• Aim of the exercise: Output exactly the lines from the first line of the records below through the line containing "Image resolution: width=1544", both included, leaving out any pictures.

Source data Block Start

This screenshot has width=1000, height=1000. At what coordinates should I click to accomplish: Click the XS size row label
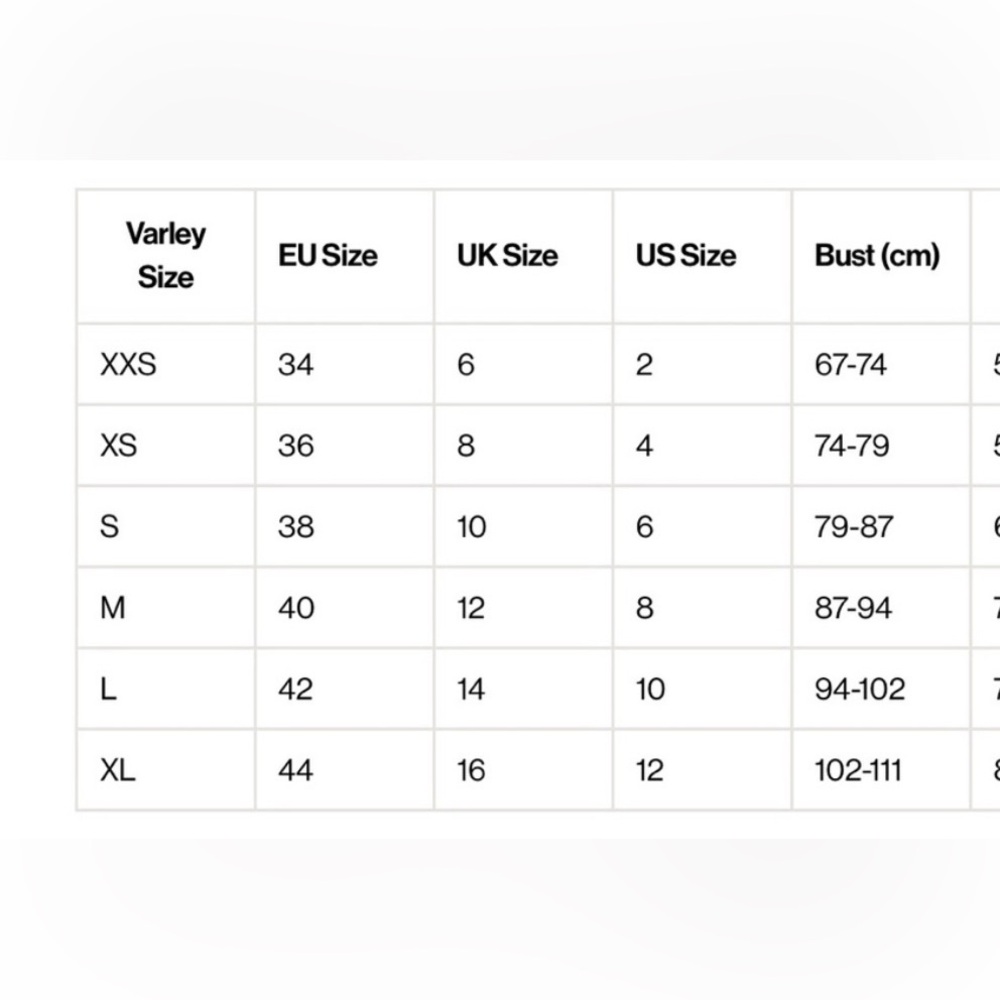click(x=118, y=445)
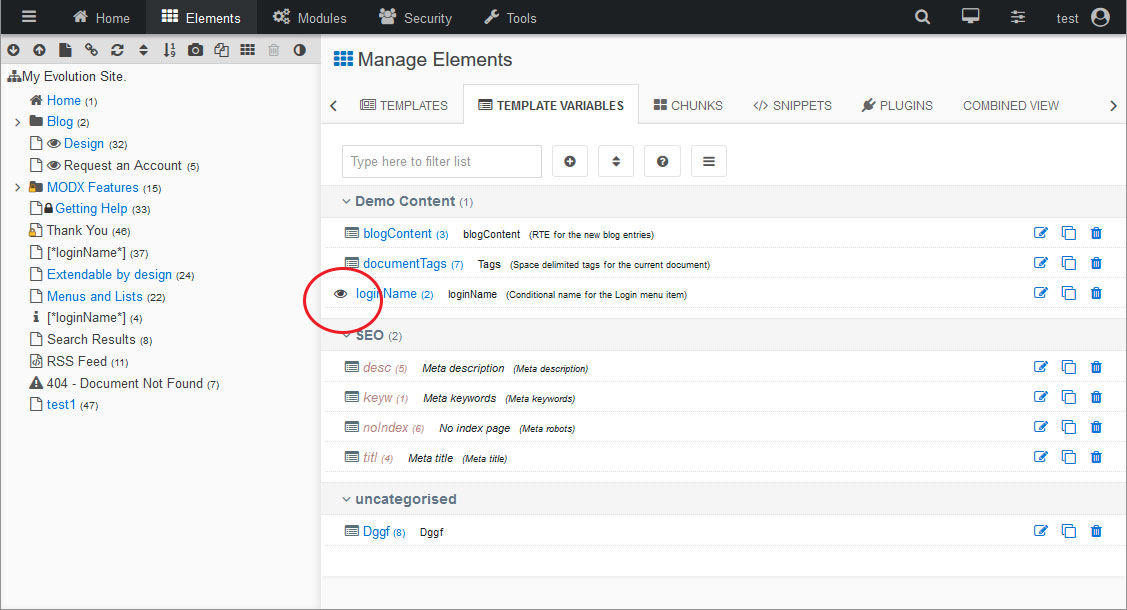The width and height of the screenshot is (1127, 610).
Task: Collapse the SEO category
Action: tap(346, 335)
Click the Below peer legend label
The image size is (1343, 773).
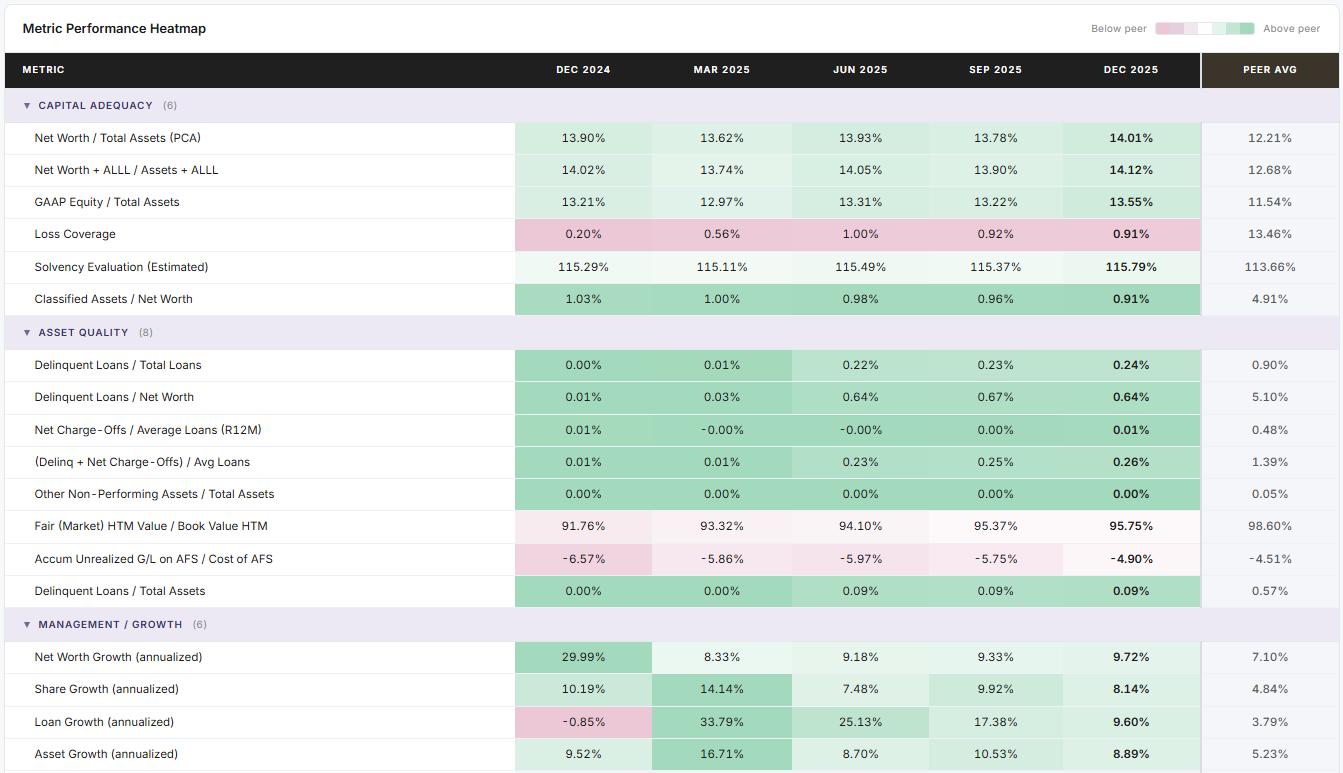click(x=1118, y=29)
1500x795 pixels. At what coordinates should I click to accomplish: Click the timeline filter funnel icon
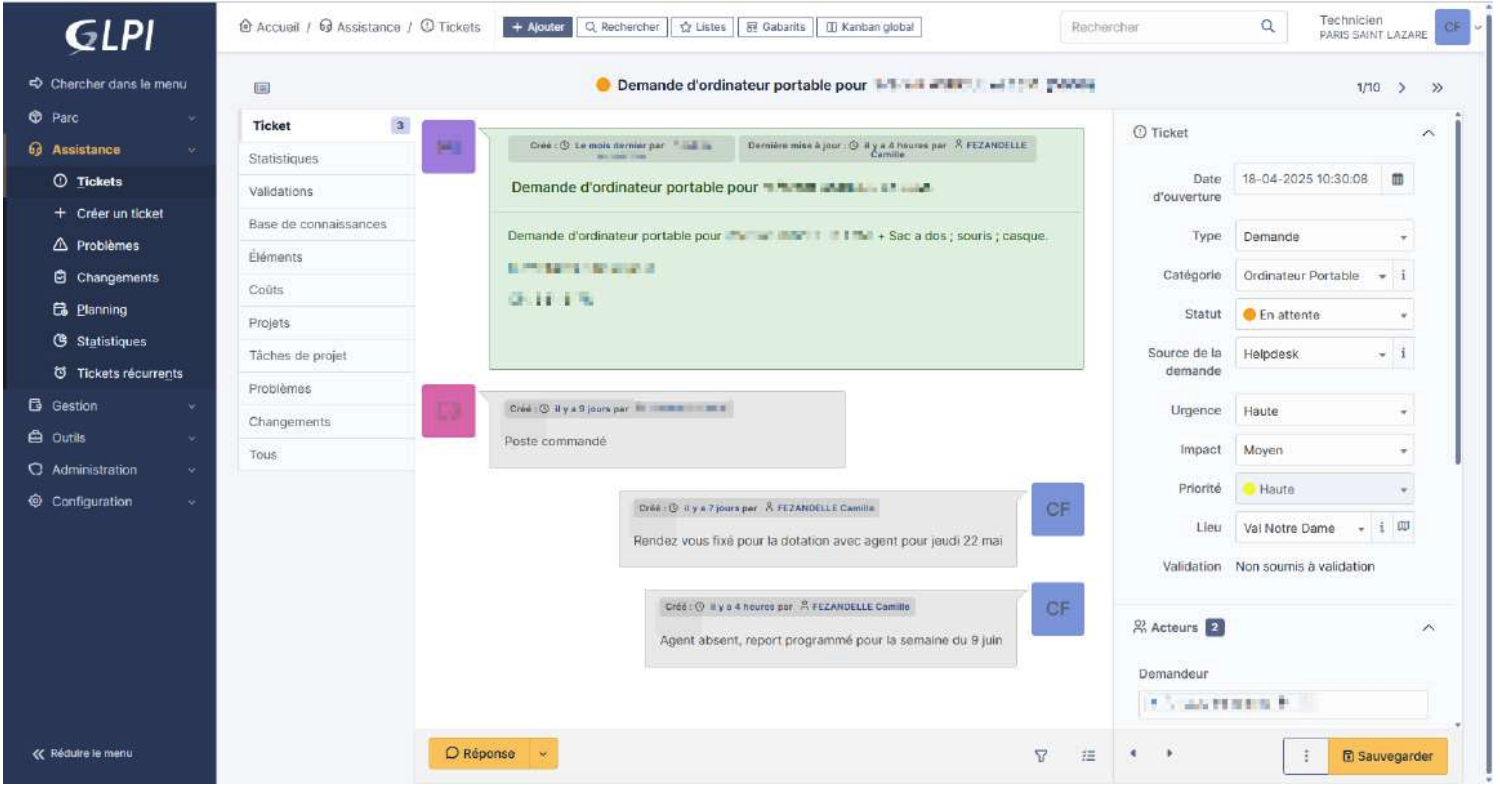click(x=1040, y=757)
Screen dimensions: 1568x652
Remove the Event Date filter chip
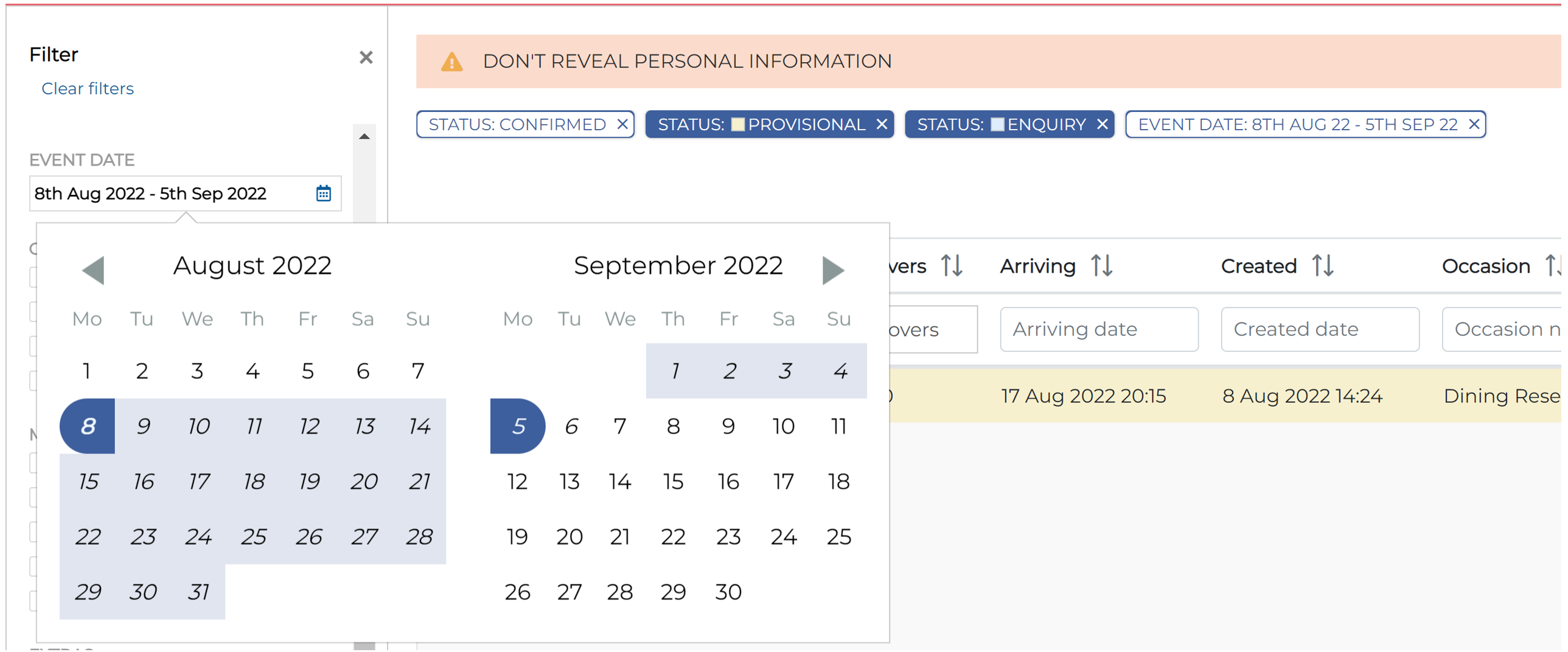coord(1474,124)
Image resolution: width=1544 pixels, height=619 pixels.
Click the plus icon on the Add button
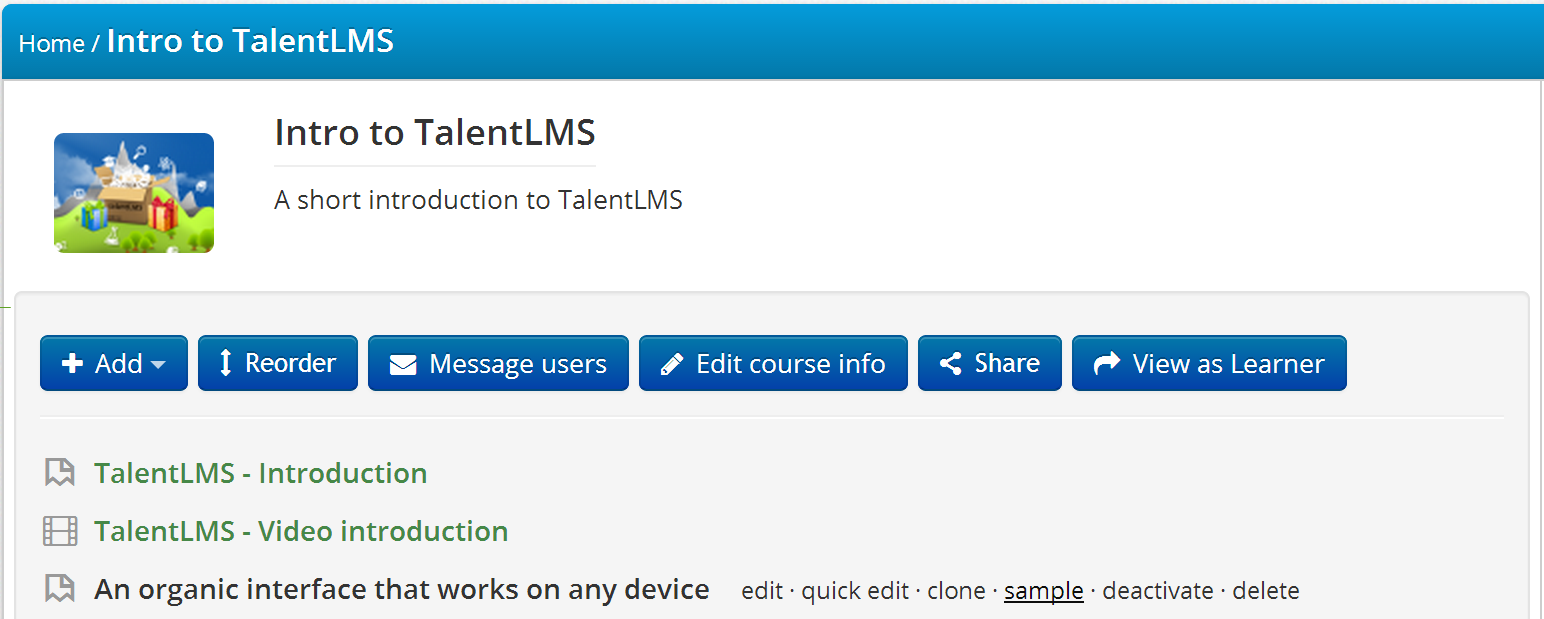click(73, 363)

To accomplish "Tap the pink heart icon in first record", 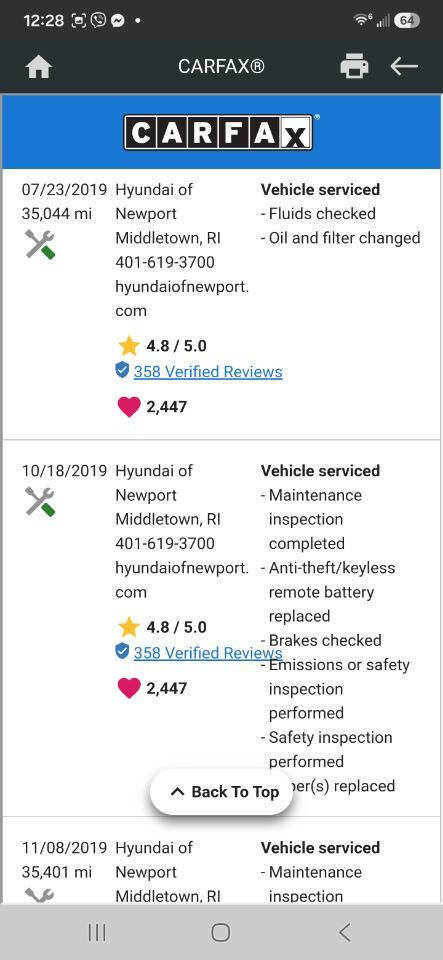I will 128,407.
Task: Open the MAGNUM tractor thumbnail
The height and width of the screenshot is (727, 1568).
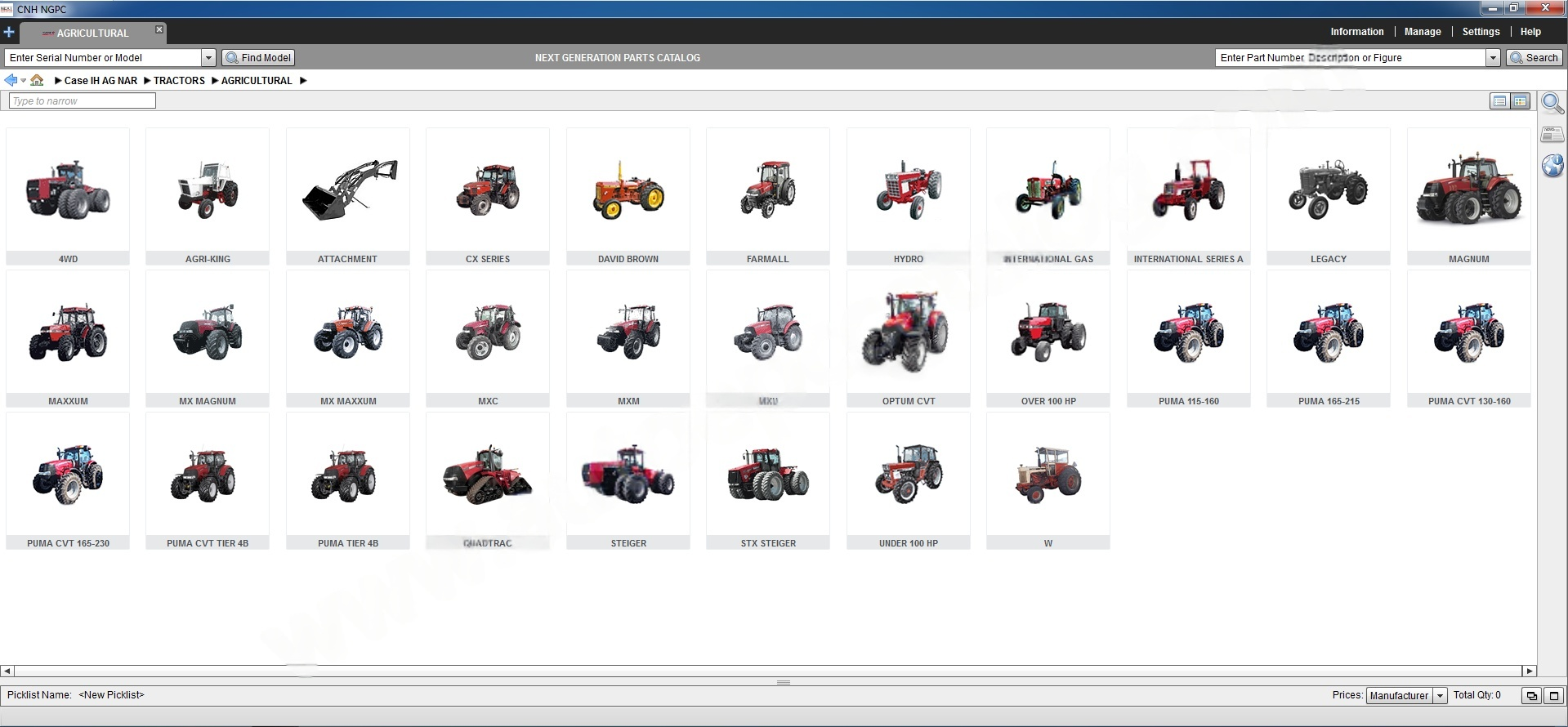Action: pos(1468,196)
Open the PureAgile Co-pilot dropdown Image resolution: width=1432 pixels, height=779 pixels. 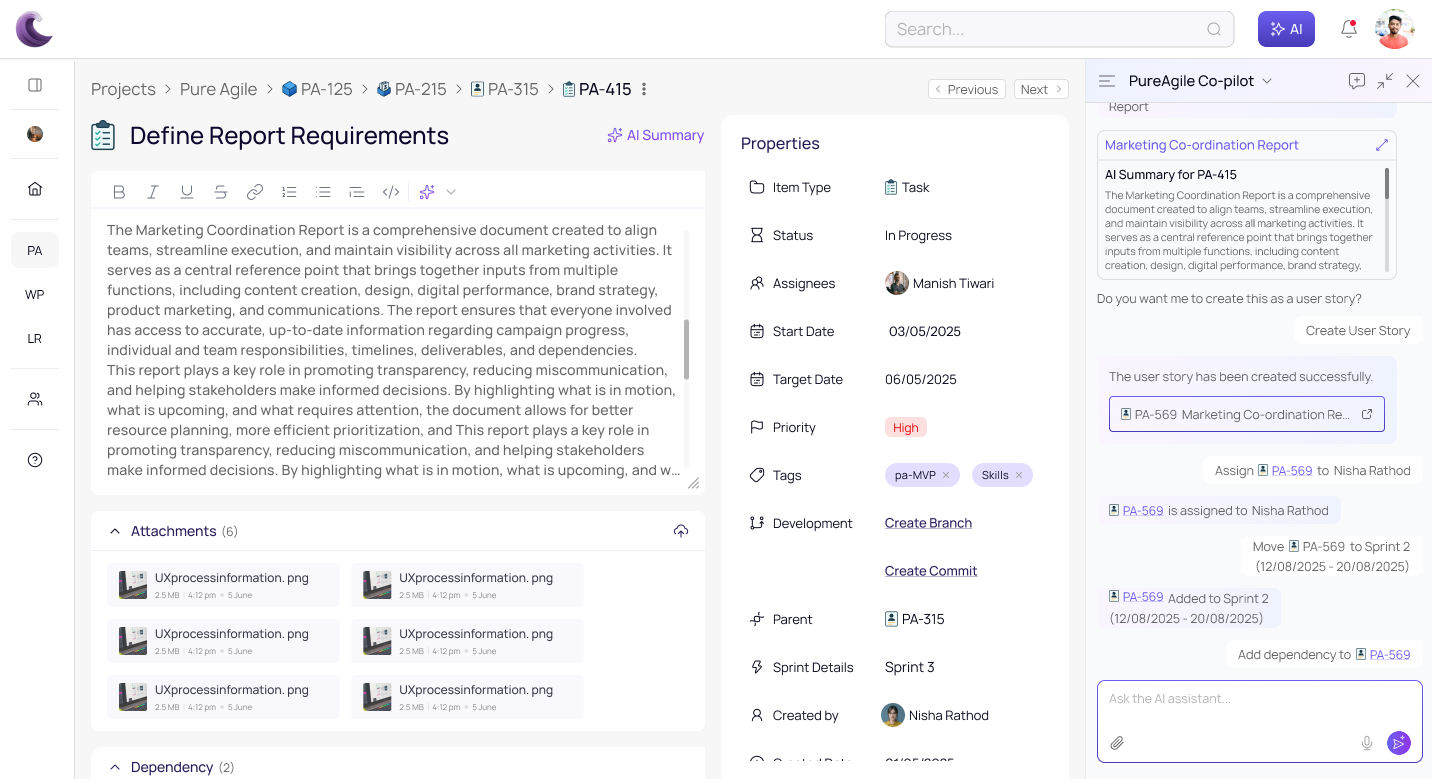coord(1267,81)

Source data Block End

• Response area:
This screenshot has width=1000, height=1000. At what coordinates should I click to accomplish: Click the XS size row label
click(x=118, y=445)
The width and height of the screenshot is (1127, 610).
Task: Collapse the SEO category
Action: tap(346, 335)
Click the Below peer legend label
The image size is (1343, 773).
click(x=1118, y=29)
1500x795 pixels. At what coordinates should I click to accomplish: Click the timeline filter funnel icon
click(x=1040, y=757)
Screen dimensions: 1568x652
Remove the Event Date filter chip
coord(1474,124)
Image resolution: width=1544 pixels, height=619 pixels.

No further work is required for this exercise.